Several months later, at a nationals, I want to say in Virginia, but it could have been in Portland, one of the Korean born students came up to me and happily and proudly told me that he recently received his Kukkiwon 3rd Dan. His face was beaming so I congratulated him. He later became our state president and promotes all his students through the Kukkiwon, and has taken the time to learn the Kukkiwon poomsae, even though his Korean born instructor continues to teach using the Chang Hon tul. 

We cannot only look at the individual practitioner in deciding whether or not to extend our hand of friendship to one of our family members. To tell you the truth, I did not really get along all that well with this Korean born instructor, at least back in those days. But my personal feelings aside, I am glad that we got him and his students squared away with the Kukkiwon stuff, and I would do it again if given the opportunity. 

We can fight about this or that and disagree about a lot of things, but one thing that we should never argue about is Kukkiwon certification. The pioneers sacrificed their own personal and financial stake so that Taekwondo could have a unified certification, and it should therefore be given to everyone, regardless of political or technical affiliation, or how we feel about the individual personally. These are the kinds of lessons that I learn from the pioneers, and these are the policies that I try to carry out when attempting to do my small part for Taekwondo.

* [Work instructions]
**1)** Answer these questions from the passage on Kukkiwon certification, each on its own line:
(a) What rank did the Korean born student say he had recently received?
(b) What does that student's Korean born instructor continue to teach with?
(c) What does the writer say should never be argued about?
**2)** According to the passage on Kukkiwon certification, why should that certification be given to everyone, whatever their affiliation or how others feel about them?

* [Supplied information]
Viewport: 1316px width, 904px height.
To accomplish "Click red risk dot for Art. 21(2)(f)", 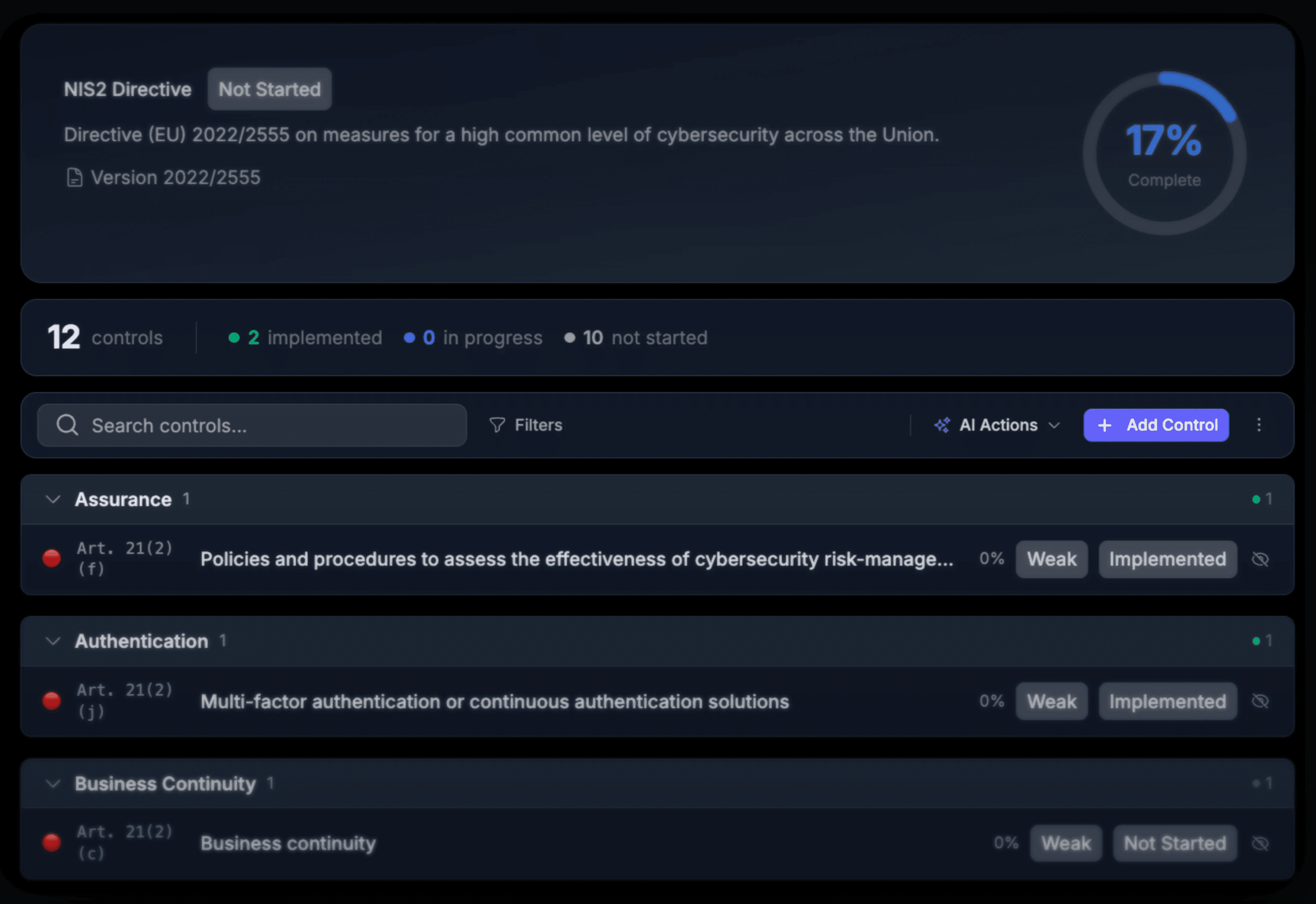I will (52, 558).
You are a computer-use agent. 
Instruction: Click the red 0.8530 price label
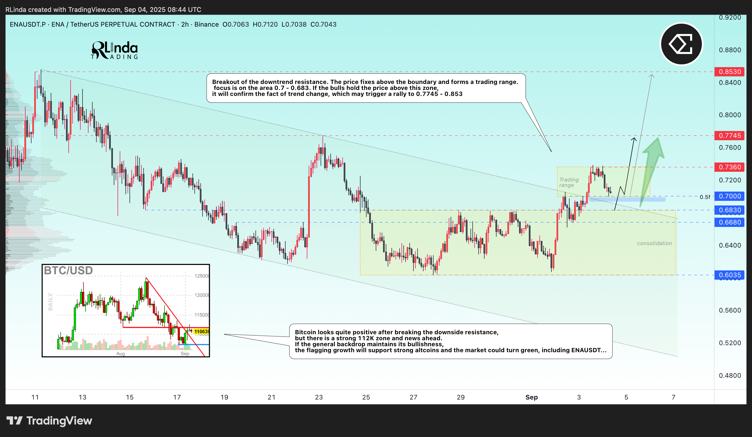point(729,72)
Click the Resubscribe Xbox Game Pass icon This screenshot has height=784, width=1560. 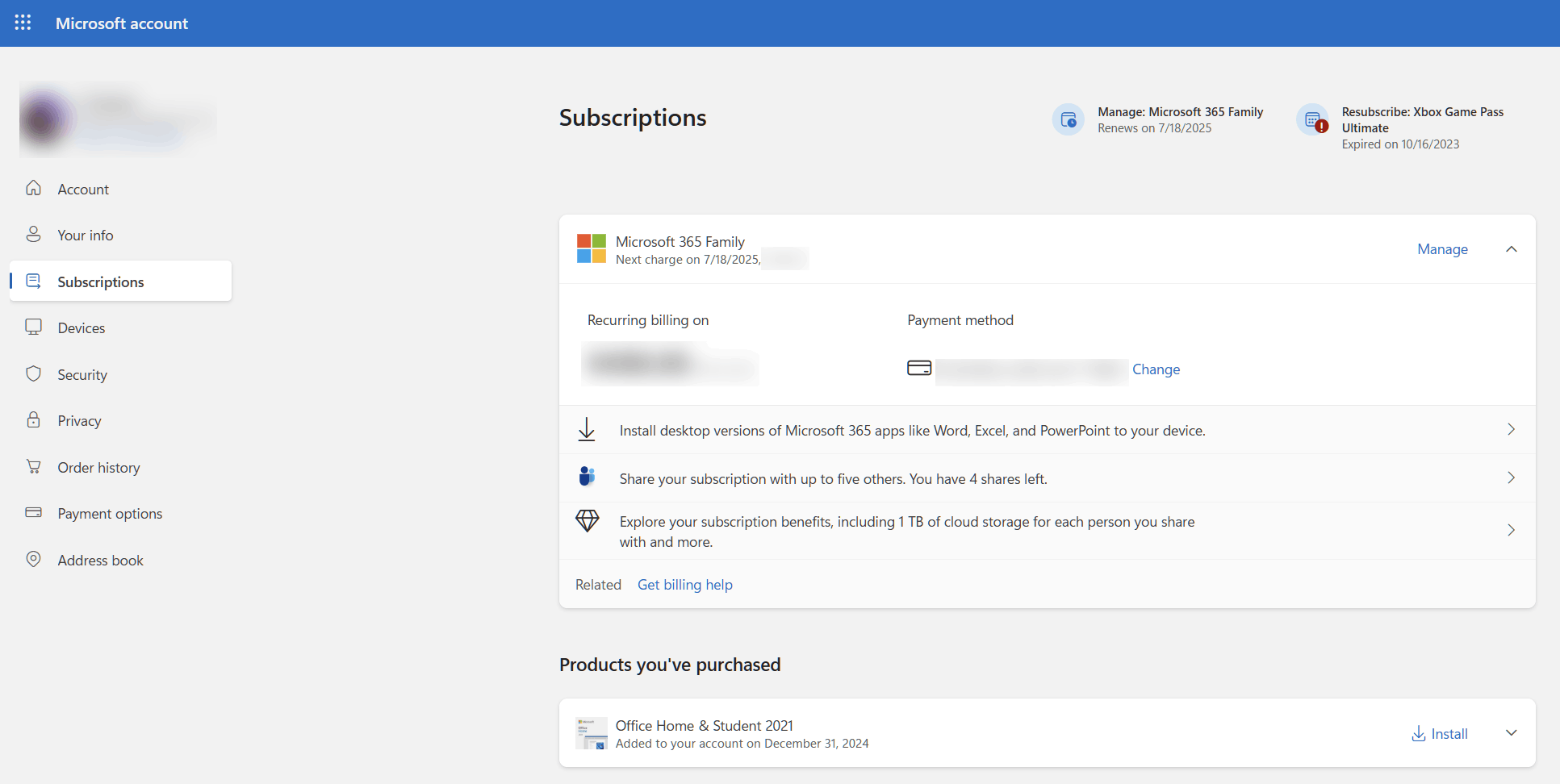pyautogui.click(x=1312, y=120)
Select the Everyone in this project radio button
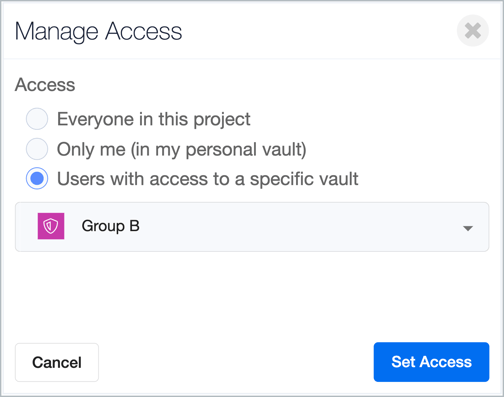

* [Solution set]
**1)**
(a) His Kukkiwon 3rd Dan.
(b) The Chang Hon tul.
(c) Kukkiwon certification.

**2)** The pioneers gave up their own personal and financial stake so that Taekwondo could have a unified certification. For that reason, the writer holds that it should go to everyone, regardless of political or technical affiliation or personal feelings about the individual.